The problem: Print the lines below verbatim, beginning at the line that contains "Click Disable performance forecasting" and stopping after the line that contains "tap(134, 109)".

Supplied material:
----------------
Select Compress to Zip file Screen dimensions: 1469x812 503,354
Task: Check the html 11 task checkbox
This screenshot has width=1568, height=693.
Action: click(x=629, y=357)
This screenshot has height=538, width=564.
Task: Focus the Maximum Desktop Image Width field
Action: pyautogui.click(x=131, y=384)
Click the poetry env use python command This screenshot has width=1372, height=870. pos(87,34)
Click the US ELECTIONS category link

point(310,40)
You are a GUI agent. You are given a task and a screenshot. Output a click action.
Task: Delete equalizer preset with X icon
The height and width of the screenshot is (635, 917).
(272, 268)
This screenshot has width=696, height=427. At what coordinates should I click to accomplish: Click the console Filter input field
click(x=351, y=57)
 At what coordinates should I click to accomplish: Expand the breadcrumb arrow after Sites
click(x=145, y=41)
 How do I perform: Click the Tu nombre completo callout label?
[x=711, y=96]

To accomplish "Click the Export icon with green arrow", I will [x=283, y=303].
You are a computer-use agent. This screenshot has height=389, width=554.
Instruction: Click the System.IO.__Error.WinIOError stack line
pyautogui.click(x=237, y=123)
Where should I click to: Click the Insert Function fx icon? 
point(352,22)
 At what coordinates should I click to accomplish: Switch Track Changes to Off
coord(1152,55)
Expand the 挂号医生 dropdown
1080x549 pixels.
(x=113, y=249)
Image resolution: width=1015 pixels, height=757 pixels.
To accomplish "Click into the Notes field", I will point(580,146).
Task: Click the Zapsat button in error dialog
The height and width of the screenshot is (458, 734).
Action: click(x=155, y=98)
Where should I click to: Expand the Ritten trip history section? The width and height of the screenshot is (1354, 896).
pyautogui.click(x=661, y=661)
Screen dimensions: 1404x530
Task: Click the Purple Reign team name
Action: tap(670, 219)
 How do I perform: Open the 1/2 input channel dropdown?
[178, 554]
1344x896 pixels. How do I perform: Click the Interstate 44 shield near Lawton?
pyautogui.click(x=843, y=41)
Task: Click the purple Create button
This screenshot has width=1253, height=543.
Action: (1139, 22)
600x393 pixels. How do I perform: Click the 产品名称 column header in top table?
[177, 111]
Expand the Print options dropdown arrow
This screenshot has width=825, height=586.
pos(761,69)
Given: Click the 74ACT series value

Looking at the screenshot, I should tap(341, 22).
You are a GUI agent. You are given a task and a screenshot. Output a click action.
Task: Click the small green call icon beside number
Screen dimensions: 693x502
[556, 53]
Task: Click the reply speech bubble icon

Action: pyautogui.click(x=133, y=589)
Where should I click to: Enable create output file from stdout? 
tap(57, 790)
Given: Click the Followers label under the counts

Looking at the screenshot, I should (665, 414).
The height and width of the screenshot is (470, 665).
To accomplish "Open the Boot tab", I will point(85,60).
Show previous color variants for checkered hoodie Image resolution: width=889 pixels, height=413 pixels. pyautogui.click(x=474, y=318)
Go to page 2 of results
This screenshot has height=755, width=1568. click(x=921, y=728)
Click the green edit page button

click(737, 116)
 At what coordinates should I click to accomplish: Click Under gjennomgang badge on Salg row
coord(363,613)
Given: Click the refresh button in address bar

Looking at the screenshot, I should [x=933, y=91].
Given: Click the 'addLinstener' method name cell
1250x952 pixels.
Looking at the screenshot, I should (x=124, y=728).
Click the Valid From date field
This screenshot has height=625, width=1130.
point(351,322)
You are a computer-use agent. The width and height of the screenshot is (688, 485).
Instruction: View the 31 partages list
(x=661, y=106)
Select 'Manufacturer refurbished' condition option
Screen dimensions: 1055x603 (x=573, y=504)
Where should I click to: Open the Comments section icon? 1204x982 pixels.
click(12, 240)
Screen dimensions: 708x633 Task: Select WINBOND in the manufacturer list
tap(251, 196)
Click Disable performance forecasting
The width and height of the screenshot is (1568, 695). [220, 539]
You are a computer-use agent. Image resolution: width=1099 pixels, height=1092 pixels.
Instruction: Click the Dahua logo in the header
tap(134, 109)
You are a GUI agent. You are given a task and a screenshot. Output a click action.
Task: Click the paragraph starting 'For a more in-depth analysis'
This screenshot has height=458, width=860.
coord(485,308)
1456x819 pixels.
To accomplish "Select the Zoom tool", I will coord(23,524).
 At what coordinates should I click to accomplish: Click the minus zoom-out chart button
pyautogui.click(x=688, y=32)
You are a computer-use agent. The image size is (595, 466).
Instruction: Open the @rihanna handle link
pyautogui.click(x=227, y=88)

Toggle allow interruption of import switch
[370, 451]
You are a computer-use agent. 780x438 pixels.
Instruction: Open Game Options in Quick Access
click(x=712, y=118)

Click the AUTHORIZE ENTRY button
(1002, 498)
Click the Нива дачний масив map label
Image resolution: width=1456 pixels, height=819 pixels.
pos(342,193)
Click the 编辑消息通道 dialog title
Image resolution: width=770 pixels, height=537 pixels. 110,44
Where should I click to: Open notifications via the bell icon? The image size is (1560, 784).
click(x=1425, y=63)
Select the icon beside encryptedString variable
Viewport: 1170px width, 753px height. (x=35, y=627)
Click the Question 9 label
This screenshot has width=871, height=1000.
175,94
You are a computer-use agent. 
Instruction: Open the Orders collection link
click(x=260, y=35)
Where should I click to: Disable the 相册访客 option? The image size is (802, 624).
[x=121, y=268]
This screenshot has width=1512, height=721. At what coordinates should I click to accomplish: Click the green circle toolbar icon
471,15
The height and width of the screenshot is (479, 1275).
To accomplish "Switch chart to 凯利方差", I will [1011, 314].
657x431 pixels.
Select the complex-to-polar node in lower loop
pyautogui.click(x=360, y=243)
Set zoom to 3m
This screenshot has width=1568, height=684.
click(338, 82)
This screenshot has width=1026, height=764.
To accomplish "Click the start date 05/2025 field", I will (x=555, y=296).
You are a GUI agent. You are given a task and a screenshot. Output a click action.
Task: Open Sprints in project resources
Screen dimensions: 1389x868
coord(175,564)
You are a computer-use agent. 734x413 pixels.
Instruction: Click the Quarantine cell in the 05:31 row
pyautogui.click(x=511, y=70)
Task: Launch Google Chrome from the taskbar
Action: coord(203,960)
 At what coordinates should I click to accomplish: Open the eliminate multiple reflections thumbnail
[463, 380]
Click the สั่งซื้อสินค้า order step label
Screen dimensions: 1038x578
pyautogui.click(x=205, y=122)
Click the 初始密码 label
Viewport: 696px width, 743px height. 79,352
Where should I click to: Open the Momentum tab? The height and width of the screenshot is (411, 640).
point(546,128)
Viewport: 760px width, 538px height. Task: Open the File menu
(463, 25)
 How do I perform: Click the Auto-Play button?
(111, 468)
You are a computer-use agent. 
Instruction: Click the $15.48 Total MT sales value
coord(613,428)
----------------
Output for this task:
Click Disable performance forecasting
The width and height of the screenshot is (1568, 695). [220, 539]
You are a computer-use agent. Image resolution: width=1099 pixels, height=1092 pixels.
Instruction: Click the Dahua logo in the header
tap(134, 109)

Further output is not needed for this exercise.